Los Juegos Olímpicos de la Juventud encierran mil oportunidades dentro de una. La competencia despliega un abanico deportivo ideal para ratificar que no todo es fútbol, que hay otras disciplinas –serán 36– que también tienen ese magnetismo capaz de entretener y apasionar. Es el momento indicado para difundirlas, entenderlas y adoptarlas. Se acerca la gran fecha: 6 de octubre de 2018. Pero hay tiempo si hay entusiasmo.

La prueba pone en el foco a los jóvenes. La frase tan gastada cobra más sentido que nunca: en ellos está el futuro. Y ellos son los indicados para demostrarlo a la vista del mundo.¬¬¬ Importará ganar, por supuesto. Pero más valioso resultará superarse a sí mismos. Mucho más preciado será desenvolverse con altura y con respeto, y sin trampas ni bravuconadas. El rango irá entre los 14 y los 18 años, hijos y alumnos que esta vez podrán darles una lección a los adultos a través del deporte. Porque la madurez en el deporte, afortunadamente, nada tiene que ver con la edad biológica.

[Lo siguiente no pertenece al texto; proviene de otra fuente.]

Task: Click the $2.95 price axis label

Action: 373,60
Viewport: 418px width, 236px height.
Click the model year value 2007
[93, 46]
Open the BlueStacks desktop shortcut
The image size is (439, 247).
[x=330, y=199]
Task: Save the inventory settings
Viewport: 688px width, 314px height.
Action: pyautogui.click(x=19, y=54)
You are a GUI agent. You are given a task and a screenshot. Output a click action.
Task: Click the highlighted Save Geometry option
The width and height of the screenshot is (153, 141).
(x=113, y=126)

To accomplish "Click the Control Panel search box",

Los más chicos, de los que tanto se habló el domingo pasado, en el Día del niño, estarán en las canchas y en las pistas y medirán sus destrezas. Pero los de afuera también desarrollarán un papel protagónico: padres y entrenadores. A estas alturas, mágicamente, aparece una palabra clave: equilibrio. Las ansias y el instinto llevan al desborde cuando se trata de los seres queridos (¿quién no perdió la calma alguna vez?) y, a veces, los valores transmitidos a lo largo de tantas ocasiones quedan arrumbados en un rincón de la casa. No debe ser fácil alejarse de las presiones y, sobre todo, no contagiarlas. Sin duda, una medalla invisible se pondrá en juego para los acompañantes. La cuestión pasará por ser un poquito mejores. Y los mejores no son los que siempre ganan.

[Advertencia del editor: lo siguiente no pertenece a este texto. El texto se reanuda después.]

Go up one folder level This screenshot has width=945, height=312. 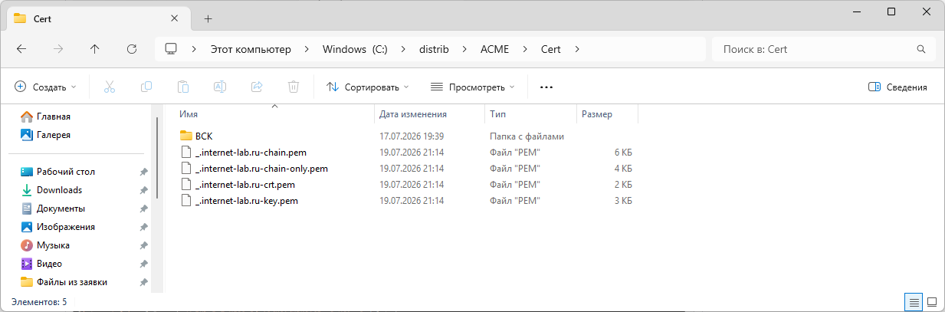94,49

La misma sociedad argentina saldrá enriquecida de estos Juegos si demuestra que puede ser una buena anfitriona en un contexto social delicado. No goza de mucha simpatía en el exterior y ahora, cuando llegan las visitas, de ella dependerá acompañar una fiesta deportiva sin sobresaltos ni cuestiones extrañas; sin picardías ni desbordes. Habrá que resolver con altura los problemas, si es que estos se presentan. Será cuestión de entrelazar los deseos, las intenciones y las actitudes. Casi, casi tan fuerte como los anillos que simbolizan un encuentro único.